*Entries on finding words and elements*.
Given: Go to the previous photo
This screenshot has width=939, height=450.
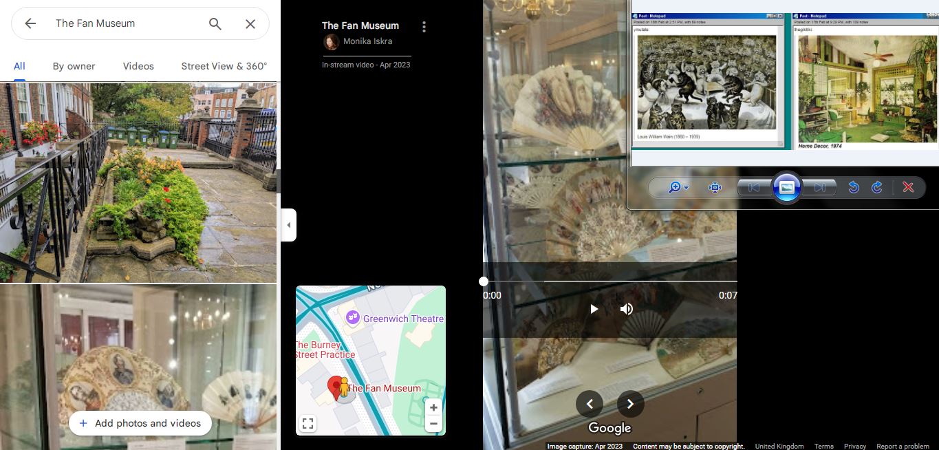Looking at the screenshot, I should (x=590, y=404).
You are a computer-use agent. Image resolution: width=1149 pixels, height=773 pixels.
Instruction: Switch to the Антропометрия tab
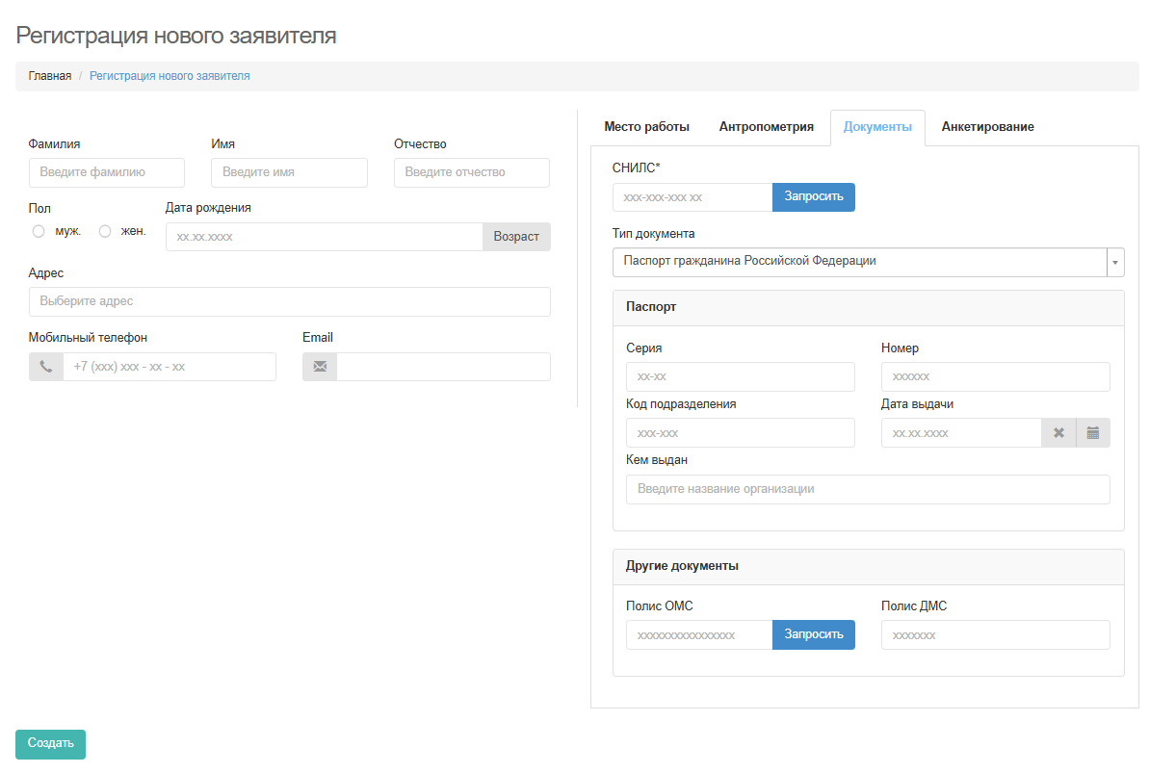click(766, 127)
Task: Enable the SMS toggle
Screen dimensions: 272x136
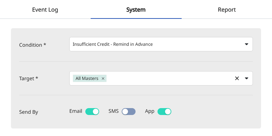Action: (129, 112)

--

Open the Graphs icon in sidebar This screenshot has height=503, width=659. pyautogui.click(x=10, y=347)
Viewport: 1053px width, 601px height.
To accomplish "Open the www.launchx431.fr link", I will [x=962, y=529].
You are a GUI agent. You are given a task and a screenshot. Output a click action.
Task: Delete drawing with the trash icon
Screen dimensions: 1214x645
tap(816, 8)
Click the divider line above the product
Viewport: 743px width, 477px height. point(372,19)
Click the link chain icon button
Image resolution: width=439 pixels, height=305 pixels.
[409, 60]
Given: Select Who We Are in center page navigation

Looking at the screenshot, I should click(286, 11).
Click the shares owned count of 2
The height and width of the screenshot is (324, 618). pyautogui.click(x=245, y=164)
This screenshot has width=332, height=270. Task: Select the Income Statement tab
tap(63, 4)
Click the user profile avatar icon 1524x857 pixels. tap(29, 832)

...

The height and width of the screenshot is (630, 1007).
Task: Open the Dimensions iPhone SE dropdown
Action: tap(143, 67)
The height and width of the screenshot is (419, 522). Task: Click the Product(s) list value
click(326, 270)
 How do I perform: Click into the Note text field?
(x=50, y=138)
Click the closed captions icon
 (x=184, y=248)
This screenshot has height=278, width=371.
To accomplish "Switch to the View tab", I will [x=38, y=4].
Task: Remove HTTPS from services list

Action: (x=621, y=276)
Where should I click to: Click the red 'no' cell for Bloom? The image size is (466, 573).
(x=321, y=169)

*DIRECTIONS*. Repeat the data verbatim, from the line containing "How do I perform: Click" through the line containing "(x=321, y=169)", both lines included.

*ANSWER BELOW*.
 How do I perform: Click into the Note text field?
(x=50, y=138)
Click the closed captions icon
 (x=184, y=248)
This screenshot has height=278, width=371.
To accomplish "Switch to the View tab", I will [x=38, y=4].
Task: Remove HTTPS from services list

Action: (x=621, y=276)
Where should I click to: Click the red 'no' cell for Bloom? The image size is (466, 573).
(x=321, y=169)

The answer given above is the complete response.